**Data extracted from a collection:**
+++++

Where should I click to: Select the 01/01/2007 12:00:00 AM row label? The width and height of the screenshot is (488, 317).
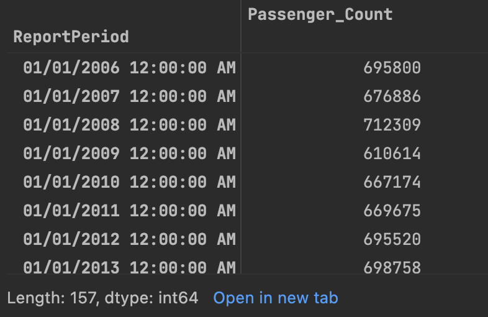[130, 96]
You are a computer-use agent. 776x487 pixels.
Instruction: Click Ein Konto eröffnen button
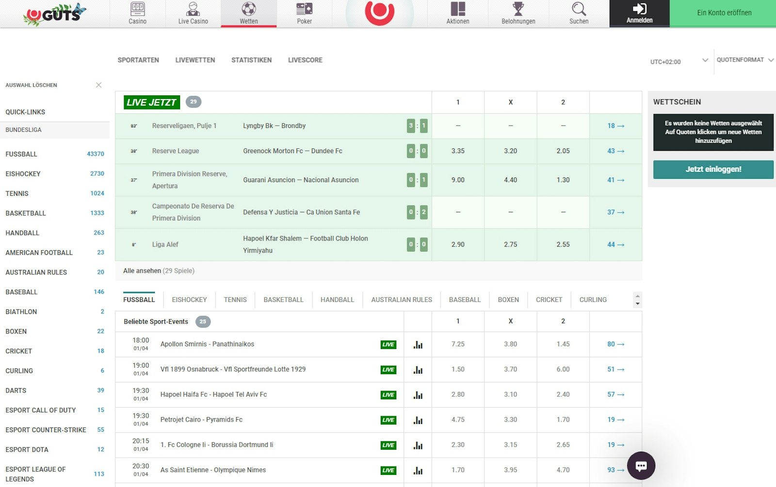(x=724, y=13)
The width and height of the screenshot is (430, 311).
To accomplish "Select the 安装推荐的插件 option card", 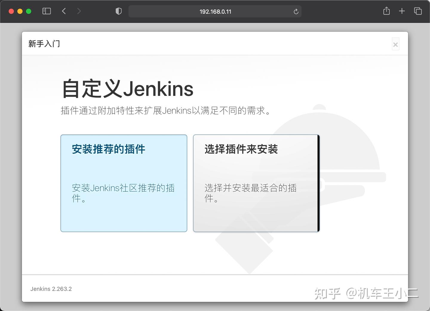I will click(x=124, y=183).
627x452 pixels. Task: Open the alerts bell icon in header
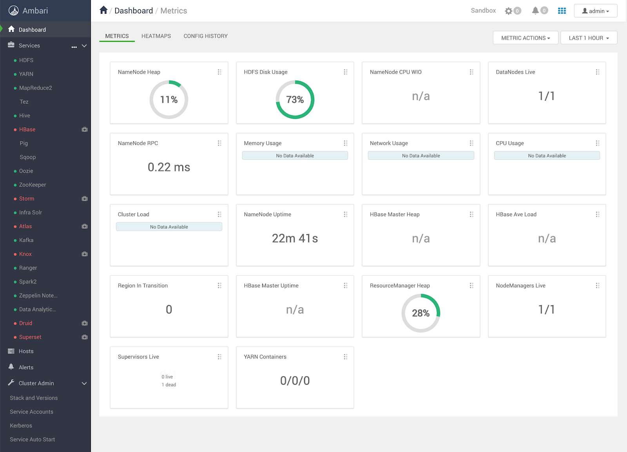pos(535,11)
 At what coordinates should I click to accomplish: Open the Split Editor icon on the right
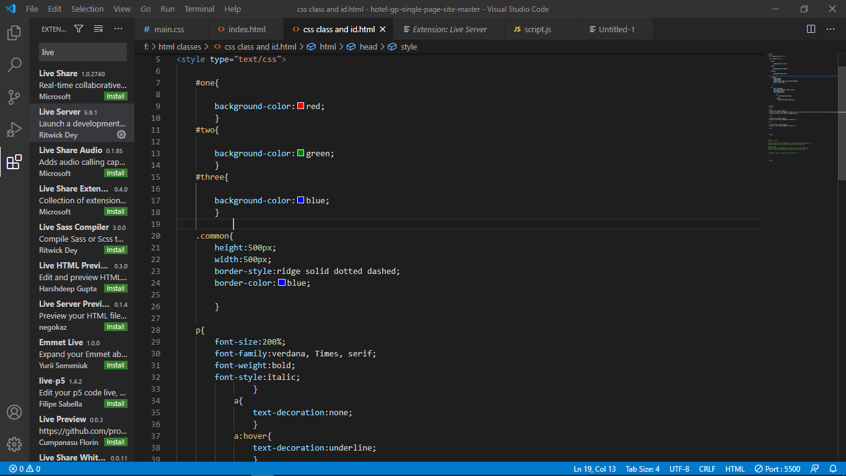811,29
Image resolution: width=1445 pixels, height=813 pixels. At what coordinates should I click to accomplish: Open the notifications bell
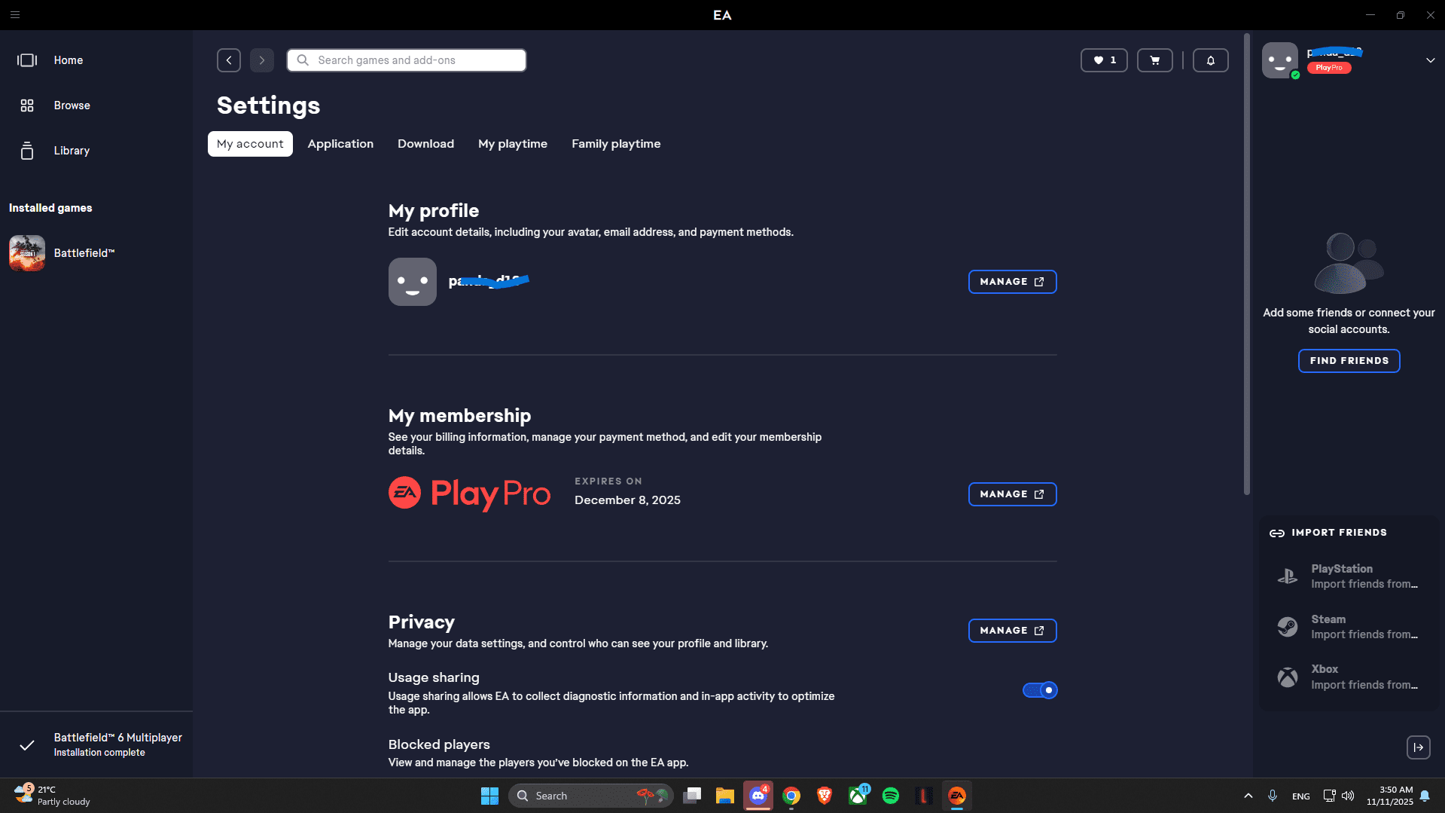(1210, 60)
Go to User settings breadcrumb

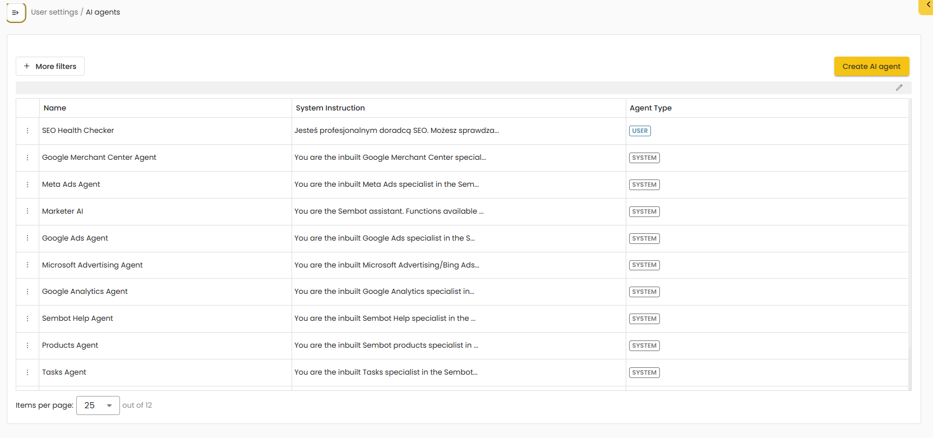54,12
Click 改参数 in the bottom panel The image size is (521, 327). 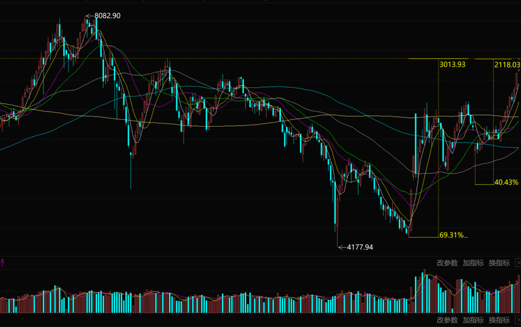tap(447, 320)

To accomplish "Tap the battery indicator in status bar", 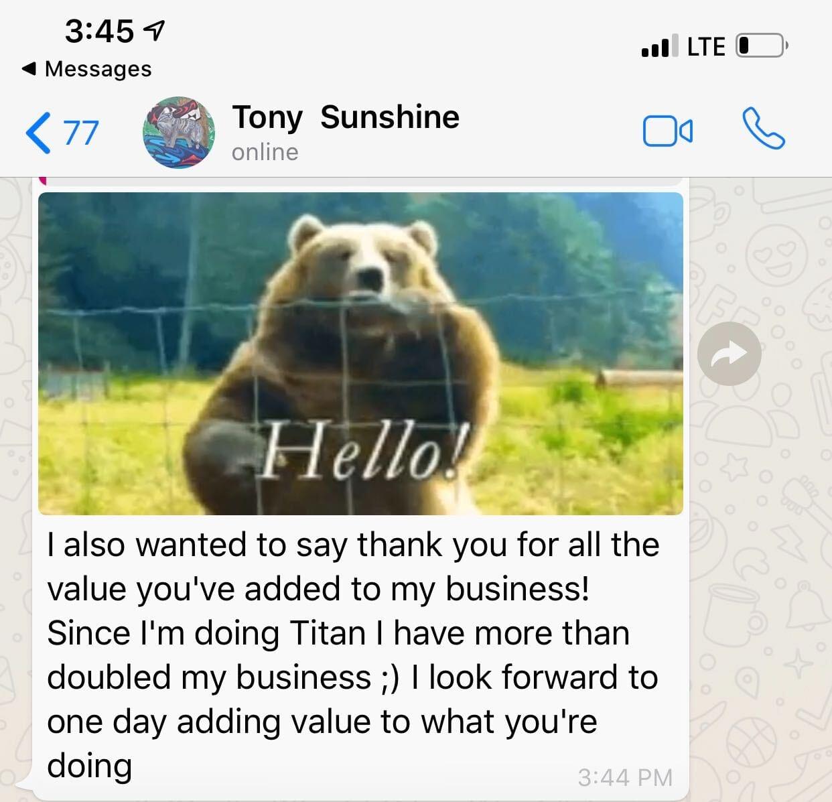I will coord(762,46).
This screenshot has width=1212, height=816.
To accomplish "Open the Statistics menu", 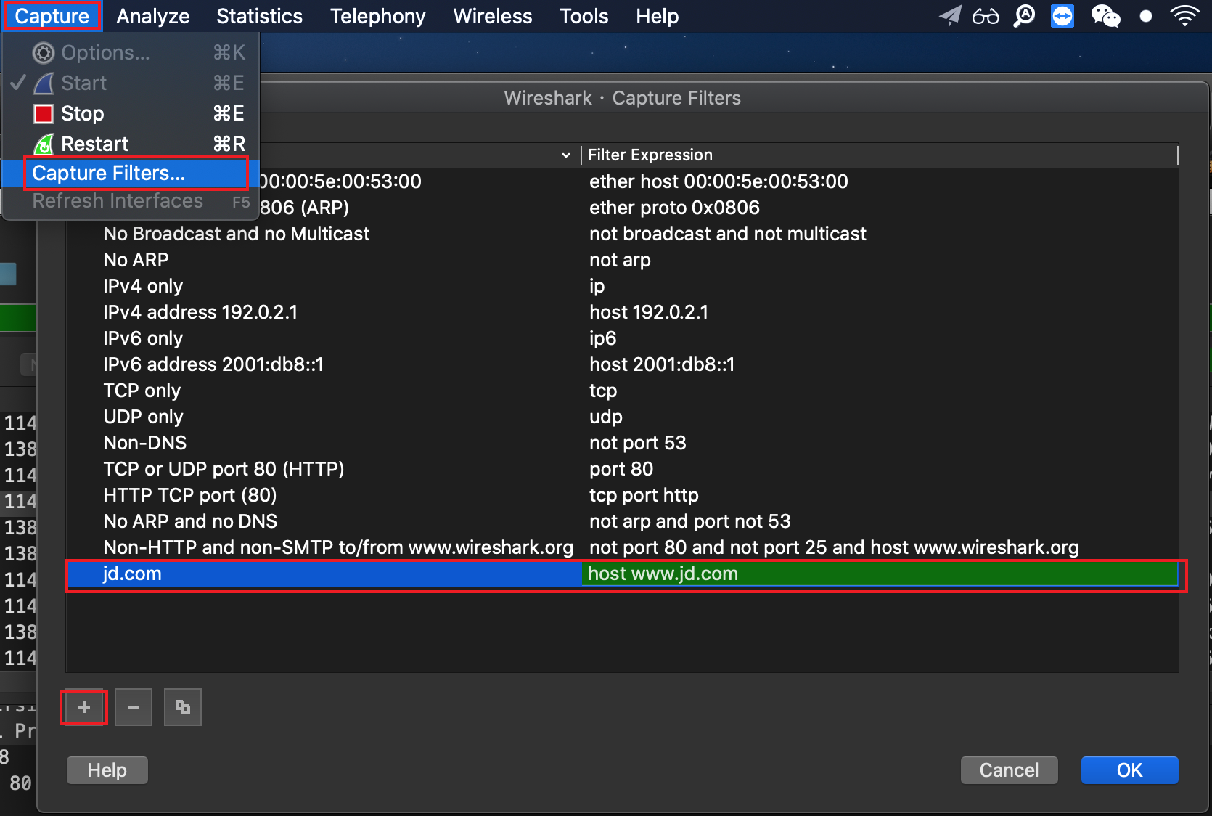I will [x=259, y=16].
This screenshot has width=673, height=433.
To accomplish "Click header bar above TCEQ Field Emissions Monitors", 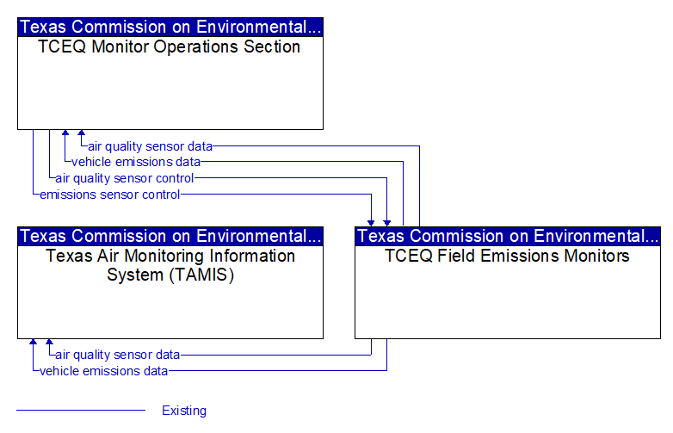I will click(x=508, y=236).
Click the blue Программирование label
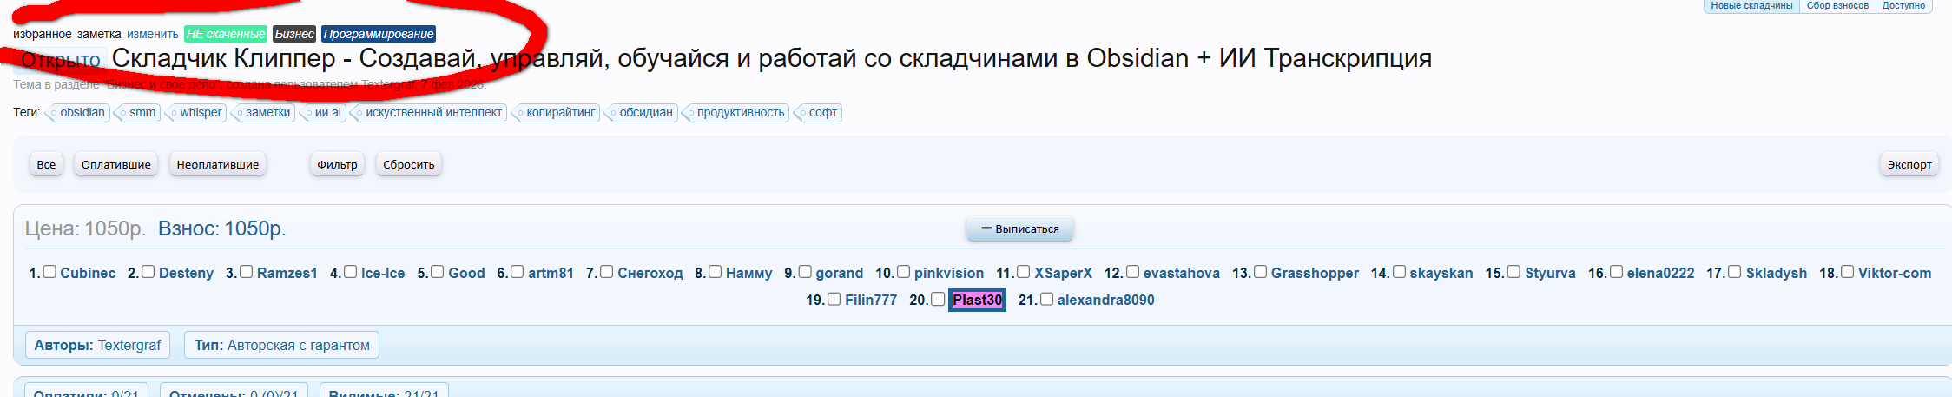 point(379,35)
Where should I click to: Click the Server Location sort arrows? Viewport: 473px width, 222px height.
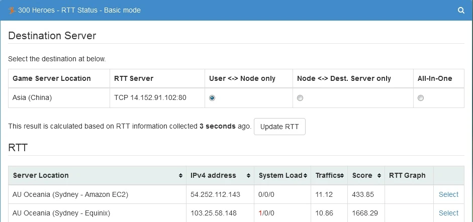point(180,176)
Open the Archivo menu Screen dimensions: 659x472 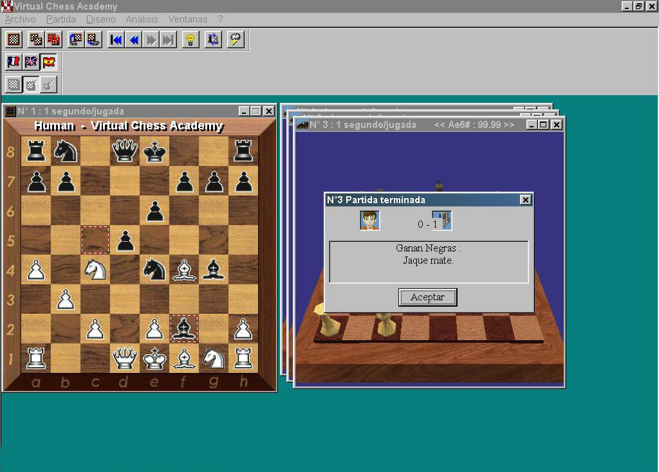click(20, 19)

+++++

**ABOUT THIS EXERCISE:** The answer should contain only the lines from the start of the records above through the line with "The width and height of the screenshot is (430, 311).", copied exactly, and no pictures.

**FINAL ANSWER:**
Where should I click to: Select the 01/01/2007 12:00:00 AM row label? The width and height of the screenshot is (488, 317).
[130, 96]
You are a computer-use agent. 776x487 pixels.
Instruction: Click Ein Konto eröffnen button
(x=724, y=13)
The width and height of the screenshot is (430, 311).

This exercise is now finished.